Social Media has been on a buzz following the circulation of news that has since been confirmed as a hoax from a fake website claiming the former IEBC commissioner had beef found dead at her home in New York.
Responding to the fake news through her official Twitter account, Akombe said she’s unmoved and doing well and going on well with her daily duties.
Former commission member Akombe, in a statement from New York, described the IEBC as “under siege” and said it could not guarantee a credible presidential election. This was after she fled the country on whistleblowing the electoral scam. Being a dual citizen, Akombe was helped by the US government to escape after blowing the horn.
Fellow commissioners had become increasingly partisan, coming to meetings “ready to vote along party lines,” she said, and were unwilling to “be frank with the Kenyan people.”

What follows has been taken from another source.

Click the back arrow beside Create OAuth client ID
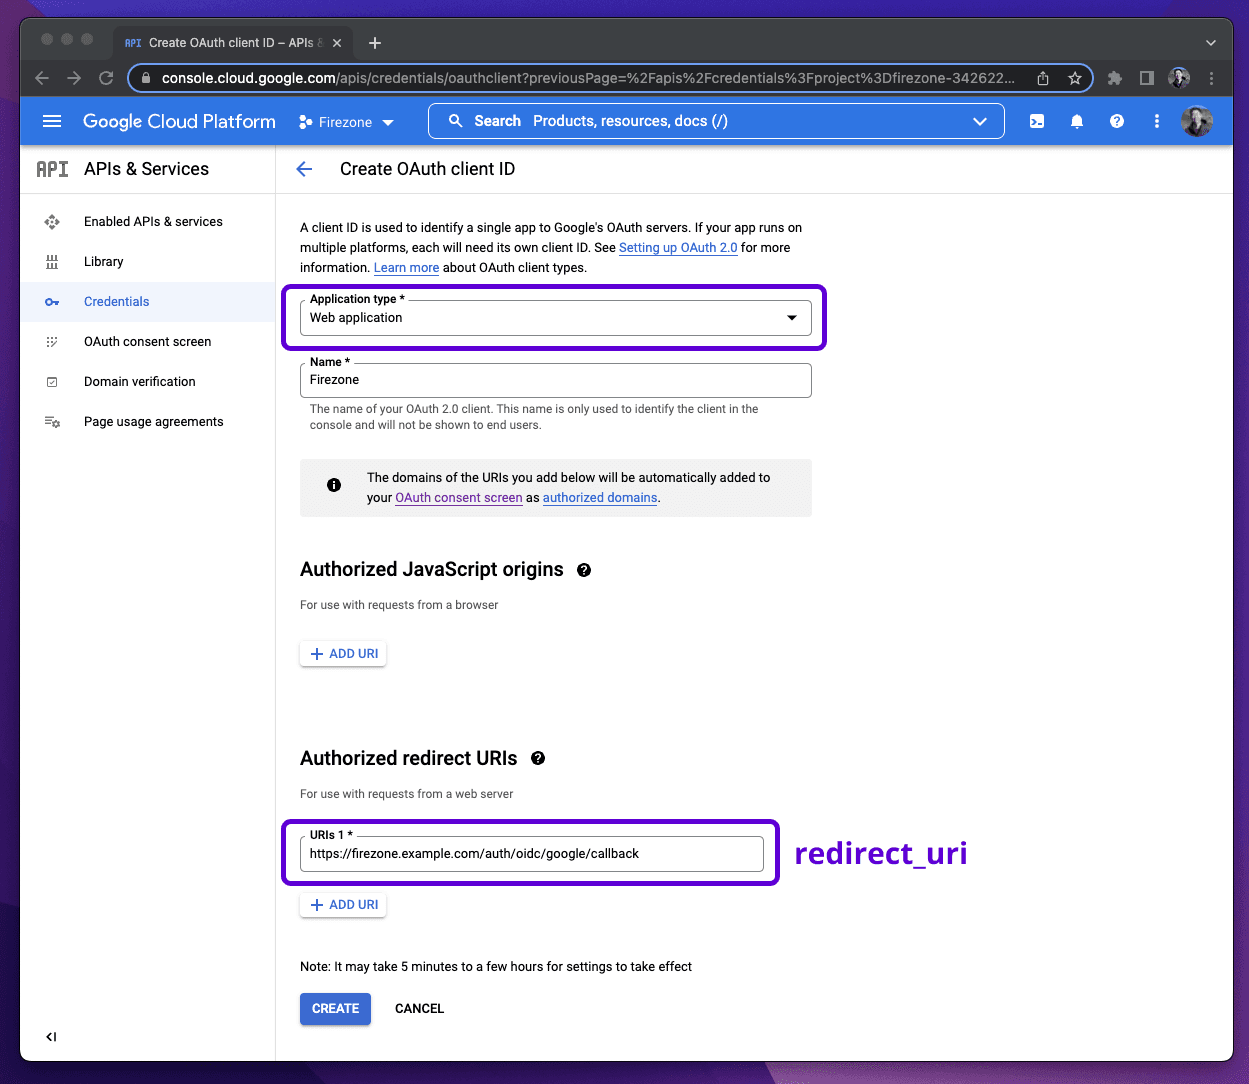 [x=303, y=169]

Akombe said she had agonized over whether to quit, but had decided to do so because the commission had “become a party to the crisis” and lives were potentially at stake.

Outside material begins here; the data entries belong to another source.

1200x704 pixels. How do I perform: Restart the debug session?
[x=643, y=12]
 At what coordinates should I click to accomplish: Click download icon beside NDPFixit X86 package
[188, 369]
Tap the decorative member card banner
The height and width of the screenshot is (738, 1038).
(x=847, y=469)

“It is not too late to save our country from this crisis,” she said. “We need just a few men and women of integrity to stand up and say that we cannot proceed with the election on (October 26) as currently planned.”
Akombe highlighted concerns over last-minute changes to election-related technology and results transmission, rushed training of staff because of fears of protest violence and the intimidation of electoral commissioners and staff.
“We need the commission to be courageous and speak out, that this election as planned cannot meet the basic expectations of a credible election,” she said.
Roselyn Akombe, who resigned from Kenya’s Independent Electoral and Boundaries Commission, didn’t believe the presidential election would yield a credible result. It didn’t.
“Our people are resilient. Our people are patient. What we are faced today is a political crisis that cannot be solved by the commission alone. Let us solve the political crisis we have at hand and then chart the way forward toward a credible presidential election.”
In an interview with the BBC, Akombe said she had received numerous threats while in Kenya and did “not feel safe enough to be able to go home.” She has since been a fierce critic of the Kenyan government which made her fake death news spread faster.